Extracted data entries
-=-=-=-=-

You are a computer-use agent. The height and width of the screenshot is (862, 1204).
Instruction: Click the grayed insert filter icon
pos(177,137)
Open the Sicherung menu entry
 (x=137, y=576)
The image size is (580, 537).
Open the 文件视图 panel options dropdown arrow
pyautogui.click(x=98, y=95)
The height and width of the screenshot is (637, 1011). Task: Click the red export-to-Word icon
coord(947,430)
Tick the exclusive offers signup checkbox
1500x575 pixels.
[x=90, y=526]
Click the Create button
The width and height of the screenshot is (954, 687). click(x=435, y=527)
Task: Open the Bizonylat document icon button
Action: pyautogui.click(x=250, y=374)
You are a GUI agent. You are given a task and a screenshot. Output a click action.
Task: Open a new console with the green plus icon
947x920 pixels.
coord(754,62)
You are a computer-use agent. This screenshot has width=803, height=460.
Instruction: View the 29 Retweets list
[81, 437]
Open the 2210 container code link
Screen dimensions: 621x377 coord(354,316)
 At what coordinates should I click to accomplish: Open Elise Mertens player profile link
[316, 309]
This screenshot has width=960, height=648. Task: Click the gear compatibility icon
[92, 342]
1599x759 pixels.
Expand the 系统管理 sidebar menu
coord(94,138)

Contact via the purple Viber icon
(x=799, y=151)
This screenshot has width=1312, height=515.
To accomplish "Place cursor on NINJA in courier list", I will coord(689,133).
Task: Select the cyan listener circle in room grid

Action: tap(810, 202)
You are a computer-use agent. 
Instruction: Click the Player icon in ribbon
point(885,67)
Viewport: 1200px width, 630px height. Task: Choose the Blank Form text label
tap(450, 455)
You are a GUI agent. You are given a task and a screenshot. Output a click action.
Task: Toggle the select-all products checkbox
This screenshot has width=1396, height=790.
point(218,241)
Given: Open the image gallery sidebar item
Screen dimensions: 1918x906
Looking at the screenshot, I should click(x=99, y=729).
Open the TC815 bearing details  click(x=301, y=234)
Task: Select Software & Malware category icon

-=-=-=-=-

Transcribe all of the data exactly, leaving no line out.

You are a computer-use agent. The height and width of the screenshot is (862, 1204).
Instruction: Click the grayed insert filter icon
pos(177,137)
Open the Sicherung menu entry
 (x=137, y=576)
The image size is (580, 537).
Open the 文件视图 panel options dropdown arrow
pyautogui.click(x=98, y=95)
The height and width of the screenshot is (637, 1011). Task: Click the red export-to-Word icon
coord(947,430)
Tick the exclusive offers signup checkbox
1500x575 pixels.
[x=90, y=526]
Click the Create button
The width and height of the screenshot is (954, 687). click(x=435, y=527)
Task: Open the Bizonylat document icon button
Action: pyautogui.click(x=250, y=374)
You are a GUI agent. You are given a task and a screenshot. Output a click action.
Task: Open a new console with the green plus icon
947x920 pixels.
coord(754,62)
You are a computer-use agent. This screenshot has width=803, height=460.
Instruction: View the 29 Retweets list
[81, 437]
Open the 2210 container code link
Screen dimensions: 621x377 coord(354,316)
 At what coordinates should I click to accomplish: Open Elise Mertens player profile link
[316, 309]
This screenshot has width=960, height=648. Task: Click the gear compatibility icon
[92, 342]
1599x759 pixels.
Expand the 系统管理 sidebar menu
coord(94,138)

Contact via the purple Viber icon
(x=799, y=151)
This screenshot has width=1312, height=515.
To accomplish "Place cursor on NINJA in courier list", I will coord(689,133).
Task: Select the cyan listener circle in room grid

Action: tap(810, 202)
You are a computer-use agent. 
Instruction: Click the Player icon in ribbon
point(885,67)
Viewport: 1200px width, 630px height. Task: Choose the Blank Form text label
tap(450, 455)
You are a GUI agent. You are given a task and a screenshot. Output a click action.
Task: Toggle the select-all products checkbox
This screenshot has width=1396, height=790.
point(218,241)
Given: Open the image gallery sidebar item
Screen dimensions: 1918x906
Looking at the screenshot, I should click(x=99, y=729).
Open the TC815 bearing details  click(x=301, y=234)
Task: Select Software & Malware category icon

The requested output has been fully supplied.